A ruling against the teachers association could have drained public-sector unions of cash from any worker who didn’t want to pay, in a major victory for conservatives trying to crush collective bargaining.
Four of the five conservative-leaning justices — including Scalia and swing voter Anthony Kennedy — seemed hostile to the union’s argument last month when the court heard the case, as The New York Times pointed out. The court had yet to issue a decision, though, so Scalia’s opinion won’t count. (According to SCOTUSblog, votes Scalia cast that have not been publicly decided are void.)
“The Supreme Court has been aggressively curtailing unions. It was expected to overturn 5-4 longstanding precedents requiring public employees who aren’t members to pay their fair share of collective-bargaining costs,” UCLA law professor Adam Winkler told Business Insider in an email. “Now that decision is likely to be 4-4. That means the lower-court ruling, which sided with the union, will be upheld.”
The Obama administration had asked the high court not to overturn the lower-court ruling siding with the unions. That means this case could be the “biggest boon for the administration in terms of cases that have already been heard,” George Washington Law School professor Jonathan Turley told Business Insider in an email.

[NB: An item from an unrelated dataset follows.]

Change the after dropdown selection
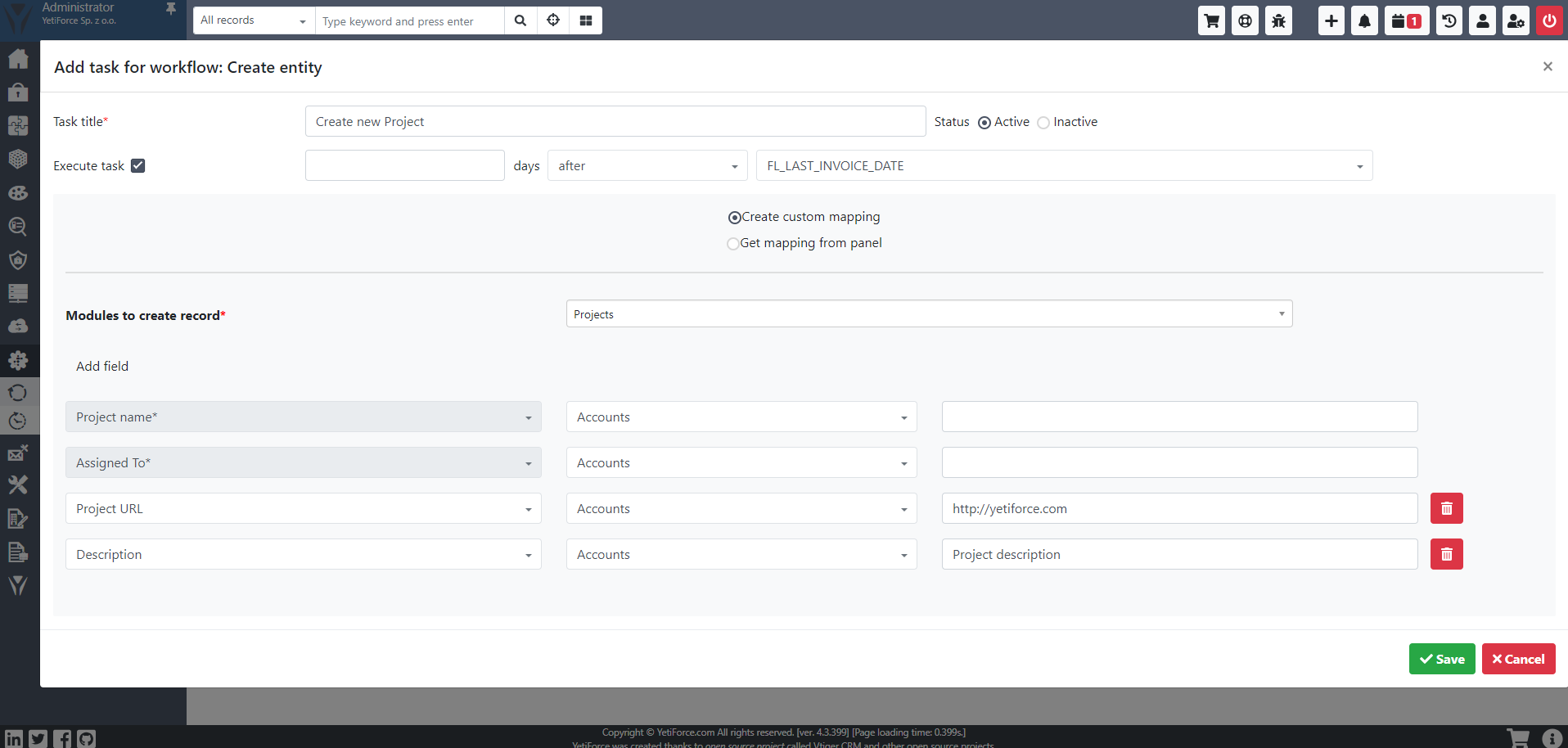Image resolution: width=1568 pixels, height=748 pixels. [x=646, y=165]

Here are other significant cases that could be affected by Scalia’s death:
Fisher v. University of Texas — In December, the high court heard a case that revolves around whether it’s legal for colleges to consider applicants’ race to ensure a diverse student body. This case is highly unusual because Justice Elena Kagan had already recused herself, so only seven justices will vote on it.

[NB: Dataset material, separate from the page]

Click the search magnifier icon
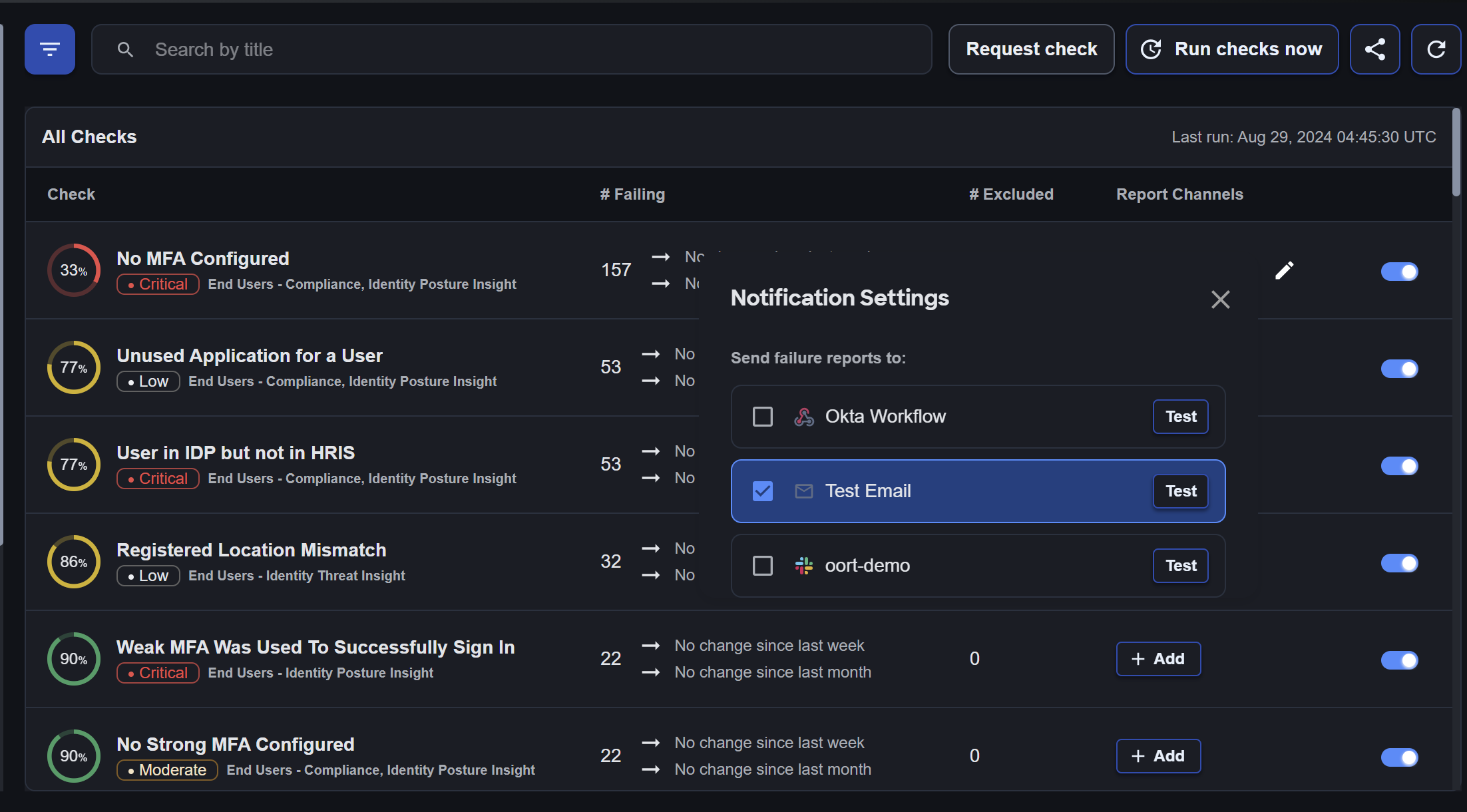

Before Scalia’s death, the best outcome affirmative action proponents could have hoped for was a tie. (In the event of a tie, the lower court decision stands and no Supreme Court precedent is set for future cases.) Now, if Kennedy sides with the liberals, they may have a decisive victory.
The United States v. Texas — In April, the Supreme Court is going to hear a challenge to President Barack Obama’s plan to allow millions of undocumented workers to keep working legally in the US. A federal appeals court in New Orleans has already struck down that plan, so the possibility of a tie would not be good for the Obama administration because that opinion would stand.
“The president’s immigration order has been struck down and I have little confidence that there are more than four votes to reverse,” Carter Phillips, who’s argued 73 cases before the Supreme Court, told Business Insider, “but that one is a little harder to predict until we see how the briefing and argument play out.”
Whole Women’s Health v. Cole — Next month, the Supreme Court will hear its first big abortion case since 2007 — and it will do so without Scalia, who almost certainly would have sided with abortion opponents. The case challenges a Texas law that would put such strict limits on abortion clinics that it would leave only 10 abortion clinics in the entire state of Texas (down from 40), as The New York Times’ Adam Liptak has noted.
When the high court took up the case, Liptak wrote that it had the “potential to affect millions of women and to revise the constitutional principles governing abortion rights.”
Of course, Liptak made that comment before Scalia’s death — and before it was possible for there to be a tie. A federal appeals court in New Orleans has upheld most of the law, so a tie would leave that decision in place but would not create precedent for future appeals courts to rule on.
The high court may end up taking the case again in the event of a tie, and if Obama is able to put someone on the bench, a liberal justice could have the decisive vote.